Dewald explains the mystery of French historians’ blind spot for the nobility by revisiting the nineteenth century and the narrative of modernization that emerged in the decades after the Revolution. In confronting and making sense of the features of the modern world that enveloped them, historians, novelists, and social scientists assigned to the nobility a necessarily marginal role in the history of French national development. The centralizing monarchy and the bourgeois creators of capitalist markets and values became the bearers of modernity in the nineteenth-century imagination. Nobles thus necessarily figured as “ghostly outsiders to the processes that mattered for French identity,” either fruitlessly resisting the advance of modernization, as in the work of the historians Guizot and Renan, or marching cavalierly to their own drummer, as in the novels of Dumas or the literary histories of the Goncourt brothers. Because its values and interests seemed incompatible with the central story line of French history, in other words, the nobility could not be suitably integrated into the historiographical canvass depicting premodern life. Dewald provocatively suggests that this situation changed only after World War II as the French embraced distinctively American assumptions about the relationship between shaping social structures and the elaboration of personal identities and histories. Only the widespread acceptance of the belief that individuals cannot stand outside their own social and historical contexts—and perhaps, one is tempted to add, an emerging postmodern aversion to master narratives of any kind—made it possible for historians to see nobles and the institution of nobility as integral components in the unfolding of the French national past. This changed understanding of the relationship between individuals and society, as much as the developing critique of Marxist thought after 1956, gave birth to the revisionism of the 1960s and to the debates about nobility and eighteenth-century society that have raged ever since.
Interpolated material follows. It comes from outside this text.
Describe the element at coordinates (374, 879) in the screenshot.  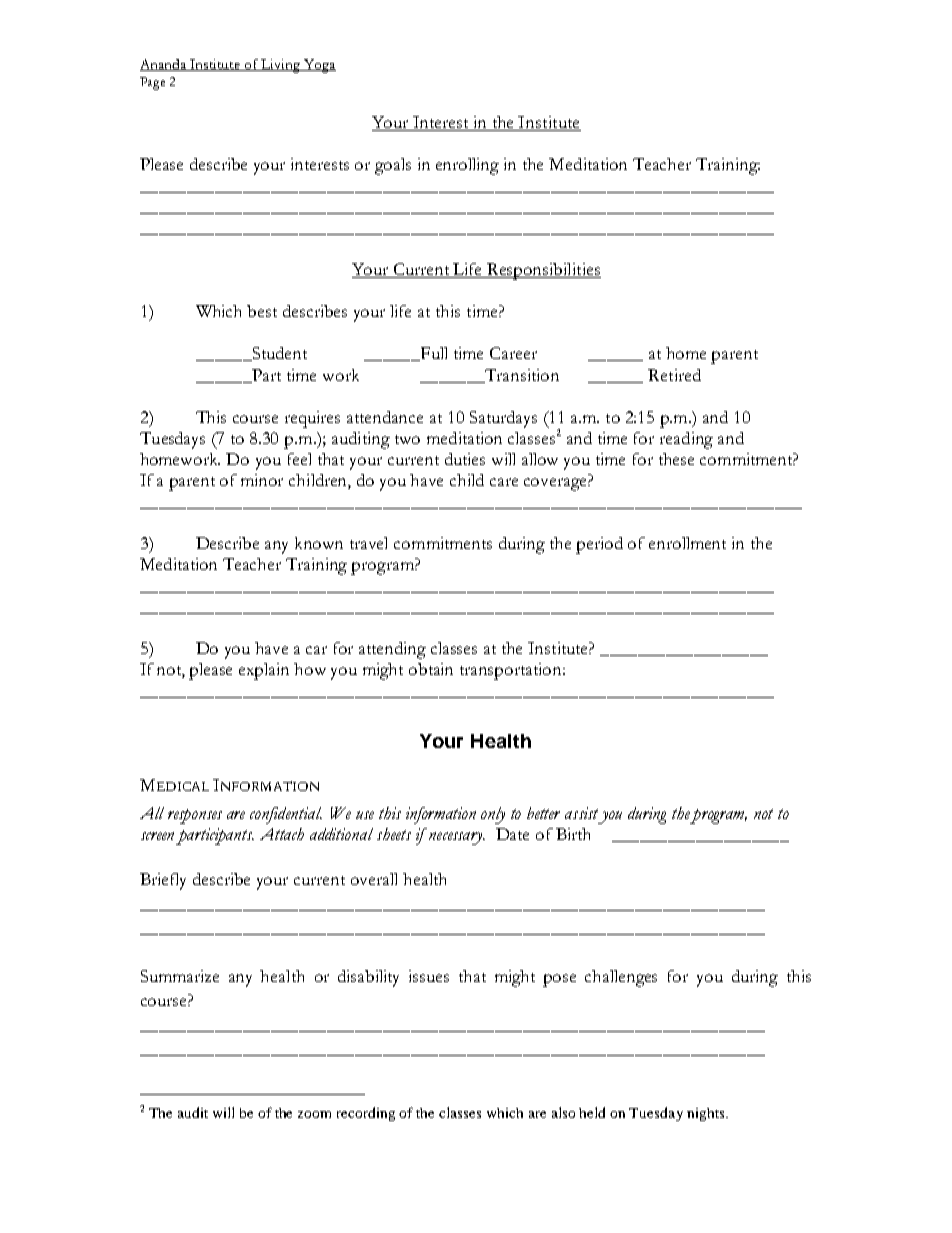
I see `overall` at that location.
The contributors to this volume would not presume to announce a similarly momentous shift of interpretive paradigm in the early twenty-first century. The intersection between the revived interest in nobility and the intensifying discussion in historical circles about the very nature of “society” nevertheless suggests that the nobility is in the process of becoming a central site for the reconceptualization of historical change and for the testing of new methods of social, cultural, and political analysis. The essays collected here represent one sign of the vitality of that process and, we sincerely hope, a stimulant (and friendly invitation) to renewed debate.